### [Work required]
Would you please output the lines from the one holding "Instruction: Expand the date range chevron" to the end of the entries, exactly and with no others?
Given records section start
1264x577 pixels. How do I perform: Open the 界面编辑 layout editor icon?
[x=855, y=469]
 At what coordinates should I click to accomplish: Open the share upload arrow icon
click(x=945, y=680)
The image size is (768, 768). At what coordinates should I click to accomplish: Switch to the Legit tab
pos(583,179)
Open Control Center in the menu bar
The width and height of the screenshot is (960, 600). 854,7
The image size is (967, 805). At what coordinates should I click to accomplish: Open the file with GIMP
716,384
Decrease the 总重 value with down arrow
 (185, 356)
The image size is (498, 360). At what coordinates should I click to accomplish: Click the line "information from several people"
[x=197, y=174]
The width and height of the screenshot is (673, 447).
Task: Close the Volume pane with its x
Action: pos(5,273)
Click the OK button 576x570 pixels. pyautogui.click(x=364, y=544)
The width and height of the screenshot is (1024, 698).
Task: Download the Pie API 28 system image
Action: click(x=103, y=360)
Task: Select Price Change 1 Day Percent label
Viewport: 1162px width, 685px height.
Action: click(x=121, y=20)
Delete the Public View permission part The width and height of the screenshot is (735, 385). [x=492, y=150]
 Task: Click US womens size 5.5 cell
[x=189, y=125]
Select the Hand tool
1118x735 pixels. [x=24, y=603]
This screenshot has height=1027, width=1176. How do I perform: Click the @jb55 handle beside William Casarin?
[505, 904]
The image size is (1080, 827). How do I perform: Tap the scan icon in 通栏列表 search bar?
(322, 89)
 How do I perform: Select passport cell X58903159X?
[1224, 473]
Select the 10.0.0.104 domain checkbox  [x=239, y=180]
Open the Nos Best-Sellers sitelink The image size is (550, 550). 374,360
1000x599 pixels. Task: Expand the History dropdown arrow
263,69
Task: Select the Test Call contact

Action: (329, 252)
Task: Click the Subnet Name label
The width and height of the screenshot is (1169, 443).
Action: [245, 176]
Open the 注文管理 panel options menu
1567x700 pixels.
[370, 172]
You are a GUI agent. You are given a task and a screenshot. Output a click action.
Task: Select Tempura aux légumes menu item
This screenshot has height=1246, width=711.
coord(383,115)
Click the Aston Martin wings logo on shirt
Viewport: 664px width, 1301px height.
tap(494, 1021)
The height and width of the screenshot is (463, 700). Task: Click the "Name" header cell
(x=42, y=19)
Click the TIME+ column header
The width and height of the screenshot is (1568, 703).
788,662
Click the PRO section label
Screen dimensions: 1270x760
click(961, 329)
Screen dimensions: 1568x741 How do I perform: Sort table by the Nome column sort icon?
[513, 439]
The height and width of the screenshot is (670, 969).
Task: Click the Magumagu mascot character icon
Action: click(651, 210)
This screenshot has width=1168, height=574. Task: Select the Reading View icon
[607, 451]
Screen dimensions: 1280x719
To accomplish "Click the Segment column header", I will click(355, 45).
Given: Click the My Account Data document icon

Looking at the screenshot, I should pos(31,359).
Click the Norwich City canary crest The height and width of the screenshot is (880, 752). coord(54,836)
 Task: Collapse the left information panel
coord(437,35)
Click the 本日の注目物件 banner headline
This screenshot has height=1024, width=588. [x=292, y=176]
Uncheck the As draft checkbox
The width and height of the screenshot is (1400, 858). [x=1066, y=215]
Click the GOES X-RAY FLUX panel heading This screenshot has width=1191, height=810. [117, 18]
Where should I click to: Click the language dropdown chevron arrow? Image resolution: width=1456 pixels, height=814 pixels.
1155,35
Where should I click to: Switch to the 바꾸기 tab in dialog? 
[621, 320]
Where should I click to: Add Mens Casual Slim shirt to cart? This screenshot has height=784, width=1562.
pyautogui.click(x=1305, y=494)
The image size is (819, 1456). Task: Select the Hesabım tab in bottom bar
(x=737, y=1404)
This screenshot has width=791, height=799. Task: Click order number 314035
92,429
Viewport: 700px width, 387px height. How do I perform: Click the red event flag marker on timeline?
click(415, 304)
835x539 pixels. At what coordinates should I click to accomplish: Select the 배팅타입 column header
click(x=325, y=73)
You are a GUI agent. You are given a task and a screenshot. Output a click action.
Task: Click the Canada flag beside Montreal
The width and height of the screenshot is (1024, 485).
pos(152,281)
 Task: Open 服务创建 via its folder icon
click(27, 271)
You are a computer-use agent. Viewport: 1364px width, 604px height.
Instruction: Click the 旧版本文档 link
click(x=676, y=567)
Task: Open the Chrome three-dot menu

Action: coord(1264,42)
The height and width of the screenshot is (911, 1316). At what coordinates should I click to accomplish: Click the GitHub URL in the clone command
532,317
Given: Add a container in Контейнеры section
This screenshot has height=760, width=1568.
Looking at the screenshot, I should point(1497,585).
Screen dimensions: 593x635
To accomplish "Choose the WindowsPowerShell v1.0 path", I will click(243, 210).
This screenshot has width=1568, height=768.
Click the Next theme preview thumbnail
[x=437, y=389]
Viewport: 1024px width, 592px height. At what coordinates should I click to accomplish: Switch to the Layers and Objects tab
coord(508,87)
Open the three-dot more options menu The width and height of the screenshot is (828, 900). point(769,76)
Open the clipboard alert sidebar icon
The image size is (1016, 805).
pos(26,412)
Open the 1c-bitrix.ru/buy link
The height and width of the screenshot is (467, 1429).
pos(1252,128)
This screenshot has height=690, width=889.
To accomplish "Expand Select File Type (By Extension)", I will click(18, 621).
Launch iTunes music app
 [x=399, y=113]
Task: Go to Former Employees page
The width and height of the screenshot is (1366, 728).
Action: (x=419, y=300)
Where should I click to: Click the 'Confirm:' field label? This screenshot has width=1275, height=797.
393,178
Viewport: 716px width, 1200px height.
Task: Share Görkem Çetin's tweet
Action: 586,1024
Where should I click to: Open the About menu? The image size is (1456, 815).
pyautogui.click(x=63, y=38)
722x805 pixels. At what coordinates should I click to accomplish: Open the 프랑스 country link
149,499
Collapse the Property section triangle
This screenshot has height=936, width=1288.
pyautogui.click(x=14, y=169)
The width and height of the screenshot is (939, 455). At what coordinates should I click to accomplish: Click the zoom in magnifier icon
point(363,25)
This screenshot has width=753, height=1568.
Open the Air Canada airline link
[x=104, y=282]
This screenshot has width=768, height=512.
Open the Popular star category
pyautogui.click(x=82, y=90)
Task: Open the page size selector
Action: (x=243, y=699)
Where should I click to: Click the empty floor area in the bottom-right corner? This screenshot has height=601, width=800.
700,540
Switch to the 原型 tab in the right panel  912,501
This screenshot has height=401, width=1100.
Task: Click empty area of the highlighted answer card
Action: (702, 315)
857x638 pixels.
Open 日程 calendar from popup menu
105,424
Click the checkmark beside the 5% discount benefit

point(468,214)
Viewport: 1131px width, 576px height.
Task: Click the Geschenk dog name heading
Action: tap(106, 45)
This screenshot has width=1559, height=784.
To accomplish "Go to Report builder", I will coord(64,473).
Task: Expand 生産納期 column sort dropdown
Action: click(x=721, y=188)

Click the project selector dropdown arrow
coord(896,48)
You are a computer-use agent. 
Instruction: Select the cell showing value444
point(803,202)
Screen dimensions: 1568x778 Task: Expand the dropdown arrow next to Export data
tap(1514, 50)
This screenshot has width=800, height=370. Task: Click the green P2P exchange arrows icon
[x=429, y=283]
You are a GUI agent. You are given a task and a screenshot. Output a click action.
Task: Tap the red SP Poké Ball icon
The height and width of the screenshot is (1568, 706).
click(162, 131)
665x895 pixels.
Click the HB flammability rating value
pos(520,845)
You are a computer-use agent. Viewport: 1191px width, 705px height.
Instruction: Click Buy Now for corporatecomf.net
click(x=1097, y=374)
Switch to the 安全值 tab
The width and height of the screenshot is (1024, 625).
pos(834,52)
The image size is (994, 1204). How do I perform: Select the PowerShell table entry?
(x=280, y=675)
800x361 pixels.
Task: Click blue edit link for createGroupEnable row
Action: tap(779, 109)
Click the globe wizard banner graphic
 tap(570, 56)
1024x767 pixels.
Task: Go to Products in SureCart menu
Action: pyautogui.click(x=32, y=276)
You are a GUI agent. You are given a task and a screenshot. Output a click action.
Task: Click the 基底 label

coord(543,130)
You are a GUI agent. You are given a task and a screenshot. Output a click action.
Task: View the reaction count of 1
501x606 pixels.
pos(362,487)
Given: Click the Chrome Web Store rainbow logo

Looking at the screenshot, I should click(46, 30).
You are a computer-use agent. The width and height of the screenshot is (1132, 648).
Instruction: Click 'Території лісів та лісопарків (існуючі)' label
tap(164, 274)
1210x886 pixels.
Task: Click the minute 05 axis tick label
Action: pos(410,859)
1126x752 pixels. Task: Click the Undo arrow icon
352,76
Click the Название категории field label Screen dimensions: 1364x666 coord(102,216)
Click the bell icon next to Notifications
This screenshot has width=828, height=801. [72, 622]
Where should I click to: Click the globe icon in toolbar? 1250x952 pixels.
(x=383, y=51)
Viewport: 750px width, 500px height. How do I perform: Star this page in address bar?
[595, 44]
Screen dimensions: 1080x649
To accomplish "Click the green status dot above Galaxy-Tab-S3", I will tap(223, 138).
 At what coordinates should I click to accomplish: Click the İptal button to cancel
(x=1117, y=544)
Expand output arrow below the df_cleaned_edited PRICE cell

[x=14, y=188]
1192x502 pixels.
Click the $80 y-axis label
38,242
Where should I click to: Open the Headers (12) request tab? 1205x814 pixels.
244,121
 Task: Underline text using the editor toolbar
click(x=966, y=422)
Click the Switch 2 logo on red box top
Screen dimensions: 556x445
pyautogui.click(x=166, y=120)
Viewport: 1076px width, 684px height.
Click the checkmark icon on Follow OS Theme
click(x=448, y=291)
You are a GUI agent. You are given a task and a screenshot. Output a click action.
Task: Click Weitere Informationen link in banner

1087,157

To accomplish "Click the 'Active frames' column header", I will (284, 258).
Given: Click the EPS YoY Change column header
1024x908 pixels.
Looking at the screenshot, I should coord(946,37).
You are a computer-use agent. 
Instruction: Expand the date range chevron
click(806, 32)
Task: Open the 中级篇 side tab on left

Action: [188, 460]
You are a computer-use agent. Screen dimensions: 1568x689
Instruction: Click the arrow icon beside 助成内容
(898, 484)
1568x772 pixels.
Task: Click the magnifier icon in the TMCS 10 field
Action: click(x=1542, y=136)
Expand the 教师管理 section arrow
Given records section end
### [Response area]
Instruction: Expand the date range chevron
click(806, 32)
Task: Open the 中级篇 side tab on left

Action: [188, 460]
You are a computer-use agent. Screen dimensions: 1568x689
Instruction: Click the arrow icon beside 助成内容
(898, 484)
1568x772 pixels.
Task: Click the magnifier icon in the TMCS 10 field
Action: click(x=1542, y=136)
Expand the 教师管理 section arrow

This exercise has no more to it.